What this task involves: Would you give the entries below again in full, exactly as they stand?

[Saved data entries]
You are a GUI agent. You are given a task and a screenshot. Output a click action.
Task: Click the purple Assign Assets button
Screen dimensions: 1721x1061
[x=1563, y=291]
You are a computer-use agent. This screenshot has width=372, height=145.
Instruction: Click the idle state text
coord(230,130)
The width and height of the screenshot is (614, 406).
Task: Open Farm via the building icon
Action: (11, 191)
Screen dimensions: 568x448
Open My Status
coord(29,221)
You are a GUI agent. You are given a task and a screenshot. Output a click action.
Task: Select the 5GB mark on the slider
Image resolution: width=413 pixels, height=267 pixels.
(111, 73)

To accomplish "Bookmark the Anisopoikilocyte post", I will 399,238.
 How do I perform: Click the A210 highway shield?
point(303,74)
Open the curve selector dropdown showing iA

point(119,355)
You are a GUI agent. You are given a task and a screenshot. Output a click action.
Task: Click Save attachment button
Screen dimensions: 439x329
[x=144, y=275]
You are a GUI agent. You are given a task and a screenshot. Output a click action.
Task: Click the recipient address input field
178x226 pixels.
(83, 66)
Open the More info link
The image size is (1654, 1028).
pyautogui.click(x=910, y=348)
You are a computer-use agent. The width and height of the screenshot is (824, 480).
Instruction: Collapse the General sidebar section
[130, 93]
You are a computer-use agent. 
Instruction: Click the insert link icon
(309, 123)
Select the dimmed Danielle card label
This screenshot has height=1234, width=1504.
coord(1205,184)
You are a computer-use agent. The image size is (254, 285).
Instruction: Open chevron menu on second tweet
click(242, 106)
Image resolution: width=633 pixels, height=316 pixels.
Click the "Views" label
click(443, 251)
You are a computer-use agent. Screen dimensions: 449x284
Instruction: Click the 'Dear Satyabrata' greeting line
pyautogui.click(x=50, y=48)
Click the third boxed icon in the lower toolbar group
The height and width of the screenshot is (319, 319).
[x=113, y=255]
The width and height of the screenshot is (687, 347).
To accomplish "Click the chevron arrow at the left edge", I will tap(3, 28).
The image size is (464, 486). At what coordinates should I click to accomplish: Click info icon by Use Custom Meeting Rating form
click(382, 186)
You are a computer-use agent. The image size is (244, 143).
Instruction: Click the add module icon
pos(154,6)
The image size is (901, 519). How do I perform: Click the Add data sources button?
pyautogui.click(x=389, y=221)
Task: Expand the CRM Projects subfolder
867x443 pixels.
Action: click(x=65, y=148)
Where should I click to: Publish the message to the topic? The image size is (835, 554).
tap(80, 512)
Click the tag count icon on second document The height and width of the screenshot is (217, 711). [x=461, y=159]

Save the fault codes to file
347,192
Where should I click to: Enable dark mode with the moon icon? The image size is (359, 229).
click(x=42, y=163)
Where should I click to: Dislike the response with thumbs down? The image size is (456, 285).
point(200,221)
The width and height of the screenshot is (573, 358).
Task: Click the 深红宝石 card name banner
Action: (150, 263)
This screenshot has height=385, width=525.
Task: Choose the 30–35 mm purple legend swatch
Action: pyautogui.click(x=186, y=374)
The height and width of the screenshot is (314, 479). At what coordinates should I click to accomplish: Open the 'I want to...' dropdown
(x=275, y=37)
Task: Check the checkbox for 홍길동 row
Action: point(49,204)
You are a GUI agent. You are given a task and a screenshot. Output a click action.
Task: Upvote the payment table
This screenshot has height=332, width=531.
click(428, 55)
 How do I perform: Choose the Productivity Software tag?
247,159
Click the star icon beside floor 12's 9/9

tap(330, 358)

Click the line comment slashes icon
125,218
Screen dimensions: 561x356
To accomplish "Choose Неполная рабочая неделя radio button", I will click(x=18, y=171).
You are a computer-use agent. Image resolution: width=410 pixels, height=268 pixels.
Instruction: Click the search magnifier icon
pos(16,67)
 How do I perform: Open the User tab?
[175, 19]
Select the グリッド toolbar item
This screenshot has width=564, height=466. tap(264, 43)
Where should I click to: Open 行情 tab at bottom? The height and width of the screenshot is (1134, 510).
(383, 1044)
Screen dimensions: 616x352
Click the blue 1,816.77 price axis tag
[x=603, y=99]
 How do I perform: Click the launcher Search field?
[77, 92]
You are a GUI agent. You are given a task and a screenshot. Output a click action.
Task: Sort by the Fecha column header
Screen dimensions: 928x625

Solved problem:
You are a GUI agent. You are given a task and a screenshot. Output a click action.
Task: Click the purple Assign Assets button
Screen dimensions: 1721x1061
[x=1563, y=291]
You are a computer-use agent. This screenshot has width=372, height=145.
Instruction: Click the idle state text
coord(230,130)
The width and height of the screenshot is (614, 406).
Task: Open Farm via the building icon
Action: (11, 191)
Screen dimensions: 568x448
Open My Status
coord(29,221)
You are a GUI agent. You are given a task and a screenshot. Output a click action.
Task: Select the 5GB mark on the slider
Image resolution: width=413 pixels, height=267 pixels.
(111, 73)

To accomplish "Bookmark the Anisopoikilocyte post", I will 399,238.
 How do I perform: Click the A210 highway shield?
point(303,74)
Open the curve selector dropdown showing iA

point(119,355)
You are a GUI agent. You are given a task and a screenshot. Output a click action.
Task: Click Save attachment button
Screen dimensions: 439x329
[x=144, y=275]
You are a GUI agent. You are given a task and a screenshot. Output a click action.
Task: Click the recipient address input field
178x226 pixels.
(83, 66)
Open the More info link
The image size is (1654, 1028).
pyautogui.click(x=910, y=348)
You are a computer-use agent. The width and height of the screenshot is (824, 480).
Instruction: Collapse the General sidebar section
[130, 93]
You are a computer-use agent. 
Instruction: Click the insert link icon
(309, 123)
Select the dimmed Danielle card label
This screenshot has height=1234, width=1504.
coord(1205,184)
You are a computer-use agent. The image size is (254, 285).
Instruction: Open chevron menu on second tweet
click(242, 106)
Image resolution: width=633 pixels, height=316 pixels.
Click the "Views" label
click(443, 251)
You are a computer-use agent. Screen dimensions: 449x284
Instruction: Click the 'Dear Satyabrata' greeting line
pyautogui.click(x=50, y=48)
Click the third boxed icon in the lower toolbar group
The height and width of the screenshot is (319, 319).
[x=113, y=255]
The width and height of the screenshot is (687, 347).
To accomplish "Click the chevron arrow at the left edge", I will tap(3, 28).
The image size is (464, 486). At what coordinates should I click to accomplish: Click info icon by Use Custom Meeting Rating form
click(382, 186)
You are a computer-use agent. The image size is (244, 143).
Instruction: Click the add module icon
pos(154,6)
The image size is (901, 519). How do I perform: Click the Add data sources button?
pyautogui.click(x=389, y=221)
Task: Expand the CRM Projects subfolder
867x443 pixels.
Action: click(x=65, y=148)
Where should I click to: Publish the message to the topic? The image size is (835, 554).
tap(80, 512)
Click the tag count icon on second document The height and width of the screenshot is (217, 711). [x=461, y=159]

Save the fault codes to file
347,192
Where should I click to: Enable dark mode with the moon icon? The image size is (359, 229).
click(x=42, y=163)
Where should I click to: Dislike the response with thumbs down? The image size is (456, 285).
point(200,221)
The width and height of the screenshot is (573, 358).
Task: Click the 深红宝石 card name banner
Action: (150, 263)
This screenshot has height=385, width=525.
Task: Choose the 30–35 mm purple legend swatch
Action: pyautogui.click(x=186, y=374)
The height and width of the screenshot is (314, 479). At what coordinates should I click to accomplish: Open the 'I want to...' dropdown
(x=275, y=37)
Task: Check the checkbox for 홍길동 row
Action: point(49,204)
You are a GUI agent. You are given a task and a screenshot. Output a click action.
Task: Upvote the payment table
This screenshot has height=332, width=531.
click(428, 55)
 How do I perform: Choose the Productivity Software tag?
247,159
Click the star icon beside floor 12's 9/9

tap(330, 358)

Click the line comment slashes icon
125,218
Screen dimensions: 561x356
To accomplish "Choose Неполная рабочая неделя radio button", I will click(x=18, y=171).
You are a computer-use agent. Image resolution: width=410 pixels, height=268 pixels.
Instruction: Click the search magnifier icon
pos(16,67)
 How do I perform: Open the User tab?
[175, 19]
Select the グリッド toolbar item
This screenshot has width=564, height=466. tap(264, 43)
Where should I click to: Open 行情 tab at bottom? The height and width of the screenshot is (1134, 510).
(383, 1044)
Screen dimensions: 616x352
Click the blue 1,816.77 price axis tag
[x=603, y=99]
 How do I perform: Click the launcher Search field?
[77, 92]
You are a GUI agent. You are given a task and a screenshot. Output a click action.
Task: Sort by the Fecha column header
Screen dimensions: 928x625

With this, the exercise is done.